Une plainte pour diffamation a été officiellement déposée au parquet du Tribunal de grande instance hors classe de Dakar, déclenchant une procédure judiciaire qui s’annonce complexe. Signée par Serigne Modou Maroun Niang et Serigne Mourtalla Bousso, cette action en justice fait suite à des déclarations tenues par le leader du parti Pastef lors de l’inauguration du nouveau siège national de son mouvement. Les plaignants y voient une attaque grave contre l’image de la ville sainte de Touba, fondée sur des principes de vertu et de piété par Cheikh Ahmadou Bamba.
Dans leur requête, les petits-fils de Serigne Touba dénoncent une allégation selon laquelle « de l’argent sale est entré dans la ville sainte de Touba ». Pour eux, ces propos portent atteinte à l’honneur des habitants et à la réputation de la cité, construite sur des fondements religieux et moraux inébranlables. Les signataires réclament une enquête policière approfondie, exigeant notamment l’audition d’Ousmane Sonko afin qu’il s’explique et produise les éléments concrets justifiant ses accusations.
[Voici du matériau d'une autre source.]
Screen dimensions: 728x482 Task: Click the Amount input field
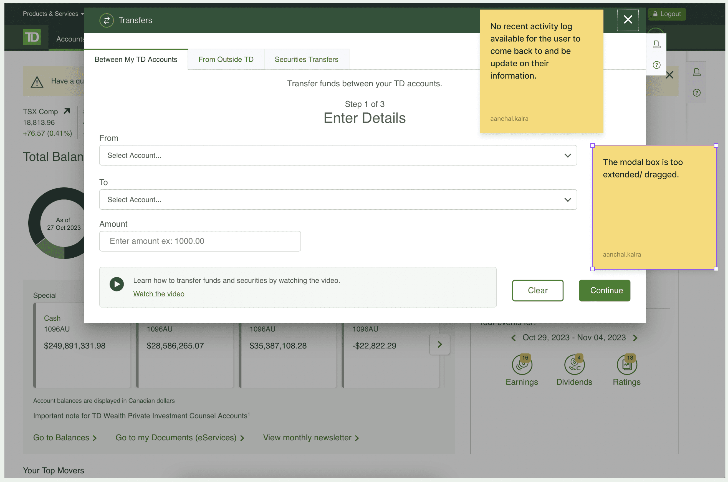coord(200,241)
Les héritiers de Serigne Touba se disent prêts à accompagner les investigations en fournissant aux autorités des supports vidéo, des retranscriptions d’interventions publiques et des articles de presse. Leur objectif ? Démontrer le caractère infondé des assertions et permettre au procureur de Dakar d’engager, le cas échéant, des poursuites pour diffamation et propagation de fausses nouvelles, conformément aux dispositions du Code pénal sénégalais. Une telle démarche pourrait avoir des répercussions majeures dans un contexte politique déjà marqué par des tensions entre l’État et les autorités religieuses mourides.
Cette affaire survient à un moment où les relations entre le pouvoir central et la capitale spirituelle du mouridisme, Touba, restent sous haute surveillance. Les flux financiers et les prises de parole des figures politiques autour de cette cité suscitent régulièrement des débats houleux au Sénégal. La décision du procureur de Dakar sera donc scrutée de près, tant par les fidèles que par les observateurs politiques, pour évaluer la portée de cette plainte dans le paysage juridique et social du pays.